Where to sell it: Gumroad or a self-hosted platform like Teachable. You could also sell single videos or bundle all videos as a course.

Realistic income: $15–40 per enrollment. Video courses have higher perceived value; expect 15–35 sales monthly if promoted, generating $225–1,400 monthly.

Local Market Research Template

What it is: A spreadsheet and guide helping resellers analyze local market conditions, competitive pricing on specific games, average sell-through times in their region, and which platforms have the strongest local demand.

Who buys it: Resellers wanting to optimize inventory choices for their specific market, and people considering starting a reselling business in a new city.

How to create it: Build a customizable spreadsheet template with sections for tracking local eBay prices, Facebook Marketplace rates, and local pawn shop pricing. Include instructions for completing the analysis. Provide your own market analysis as an example (anonymized by location).

Where to sell it: Gumroad works well; promote in location-specific Facebook groups and reseller subreddits.

Realistic income: $10–18 per copy. More niche product; expect 15–30 sales monthly, generating $150–540 monthly.

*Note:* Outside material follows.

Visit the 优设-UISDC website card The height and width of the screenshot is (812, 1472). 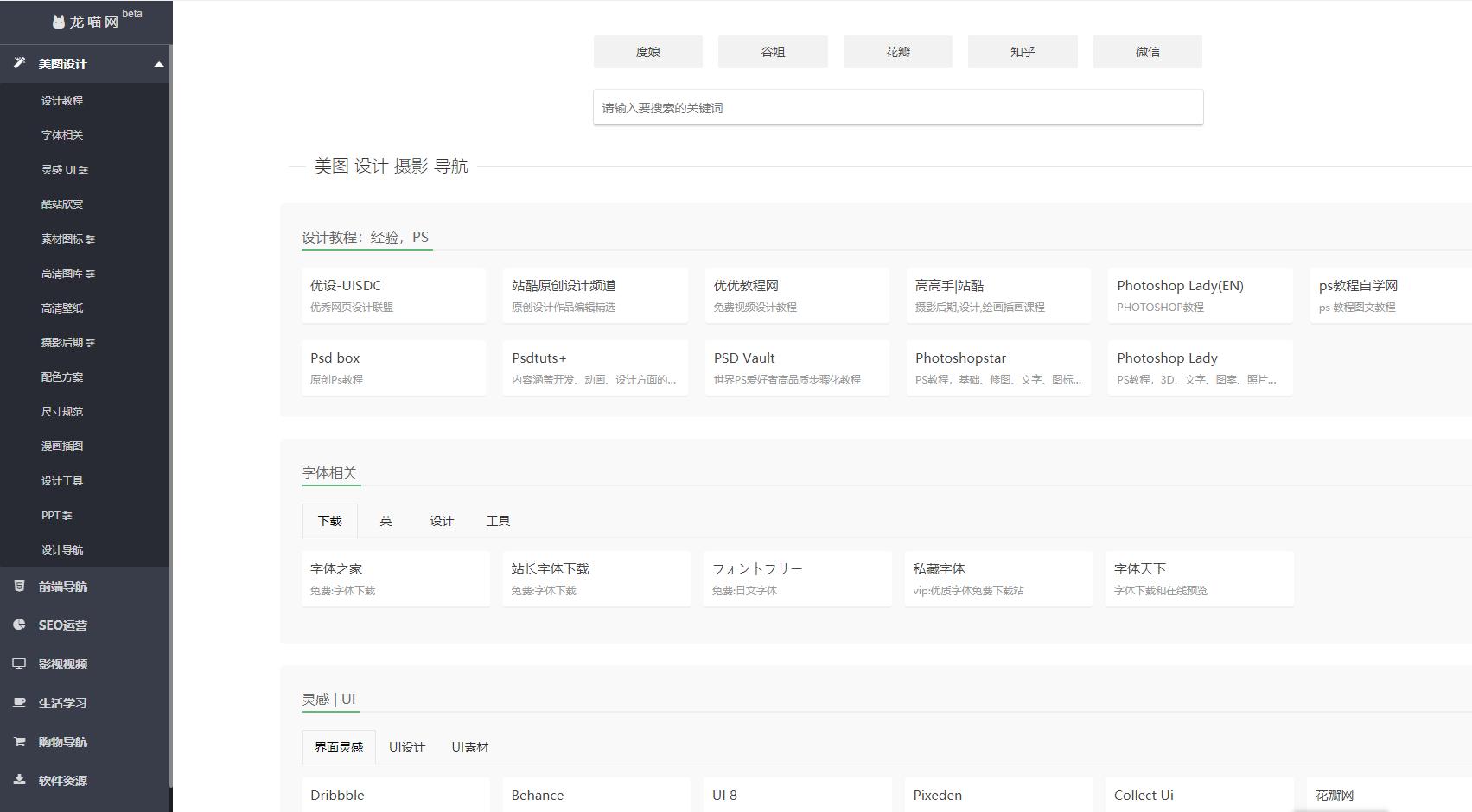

Getting Started With Digital Products

  1. Start with the Video Game Pricing Database. You already track prices in your business—document what you know and package it as a guide. This is the fastest product to create because you’re organizing existing knowledge, not inventing new content.
  2. Choose one sales platform. Open a Gumroad account (easiest setup) or create a simple Shopify store. Gumroad requires minimal overhead and handles payment processing automatically.
  3. Create one polished product. Don’t launch six products at once. Finish the pricing guide completely, test it yourself, and get feedback from a friend before listing it.
  4. Write clear, specific product descriptions. Describe exactly what the buyer receives, what problem it solves, and who it’s for. Use the same language your customers use.
  5. Price competitively but not cheaply. A $15 guide signals higher quality and expertise than a $3 guide. You’re selling professional knowledge, not bargain-bin content.
  6. Promote where resellers gather. Share your product in Reddit communities (r/Flipping, r/gamecollecting), Facebook reseller groups, and reseller Discord servers. Offer a small discount for early buyers or referrals.
  7. Create a second product within 30 days. Once the first one is stable, launch the Grading Checklist or Sourcing Blueprint while momentum is building.

Pricing Your Digital Products

Price based on the time and expertise required to create the product, not on production cost. A video game reseller has hard-won knowledge about pricing, grading, and sourcing that beginners and casual collectors lack. That knowledge is worth paying for. Charge $10–50 per product depending on depth and complexity. Pricing too low signals low quality and undersells your expertise; pricing too high excludes the audience you’re trying to reach.

Test pricing by starting at your target price, then dropping it 20% if sales stall after two weeks. Track which products sell fastest and adjust accordingly. Consider occasional promotions—a 25% discount for 48 hours—to drive urgency and new customer acquisition, but keep the regular price firm. Your goal is consistent, sustainable income, not one-time bulk sales.